Enquanto isso na Suécia…

  • Por Caio Blinder
  • 16/09/2014 19h43

O Partido Social-Democrata volta ao poder depois de oito anos, encerrando sua mais longa estadia na oposição em um século. No entanto, esta não é uma manchete sensacional. A mais quente é o espetacular avanço da extrema-direita, com raízes no neonazismo e seus componentes islamofóbicos e racistas. O partido Democratas Suecos arrebatou o coração de 1 em 8 suecos no país lendário pela generosidade e tolerância.

A mensagem contra os imigrantes e os custos que sua absorção acarretam ao sistema de bem-estar social conferiram o terceiro lugar ao partido extremista. Ele dobrou sua votação para 13%, roubando votos do Partido Moderado, o principal de centro-direita, que dominava a coalizão de governo.

Fredrik Reinfeldt soube conduzir a Suécia em meio às tempestades da crise econômica europeia, enxugou programas sociais e privatizou serviços públicos. No entanto, ele se negou a alterar a generosa política de acolher imigrantes e refugiados.

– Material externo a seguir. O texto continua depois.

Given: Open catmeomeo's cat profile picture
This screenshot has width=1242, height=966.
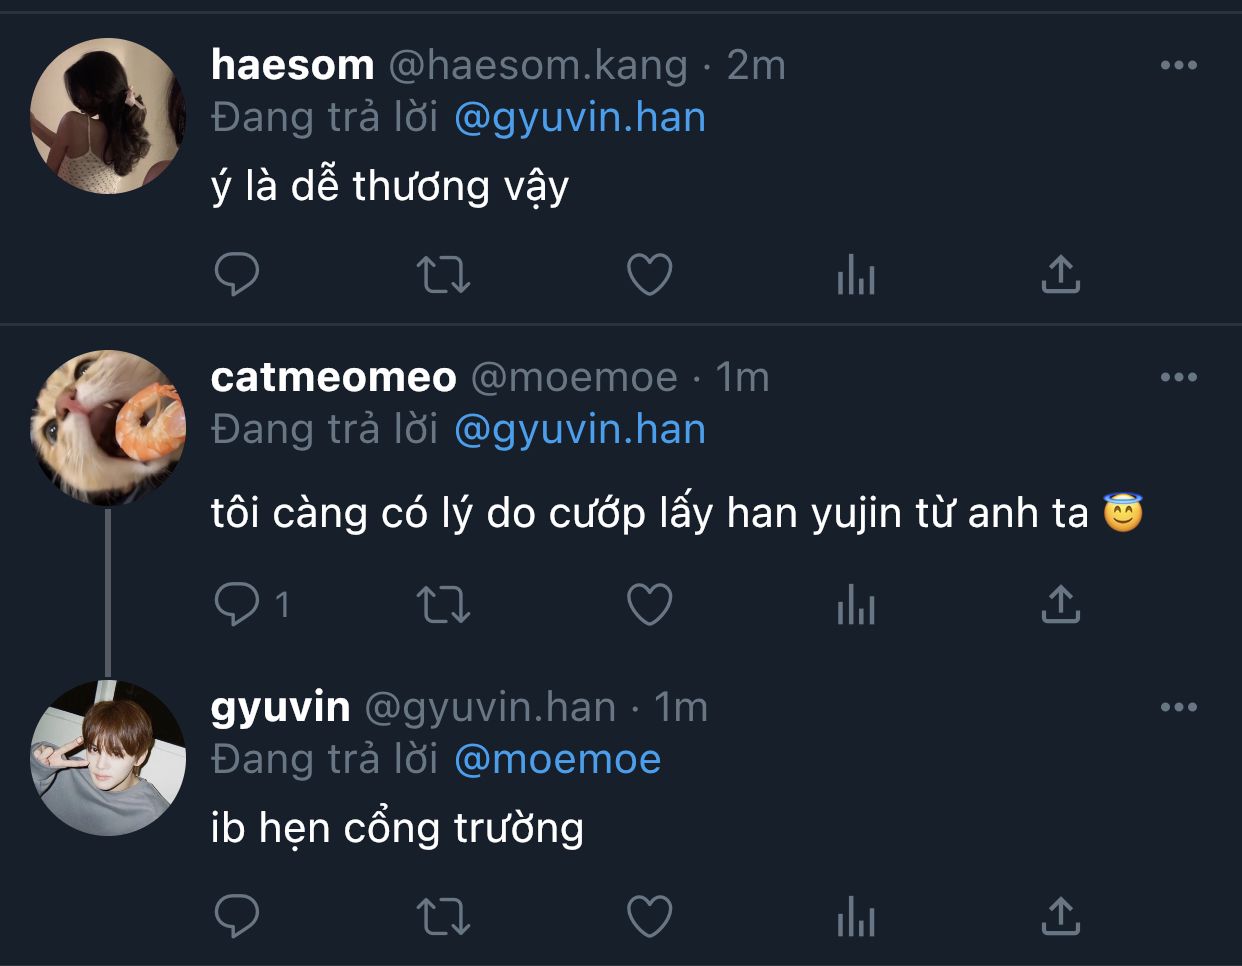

Ao contrários de outros partidos do establishment conservador na Europa, a centro-direita sueca não embarcou em projetos para fixar cotas de imigração.

É sintomático que o carismático lider da extrema-direitas seja o jovem Jimmie Akesson, de 35 anos, com seu discurso contra imigrantes. Um discurso contra a velha Suécia que cativou especialmente jovens, entre os quais a taxa de desemprego está três vezes acima da média nacional.

O social-democrata Stefan Lofven, com raízes no movimento sindical, irá suar agora para forjar uma coalizão de governo, pois os partidos de centro-esquerda não conseguiram maioria absoluta nas eleições. Lofven poderá negociar com algum partido de centro-direita ou com os verdes.

Como acontece com outros partidos conservadores civilizados, como o Moderado na Suécia, agora se desloquem para posições menos “moderadas” para recuperar o eleitorado perdido para os extremistas.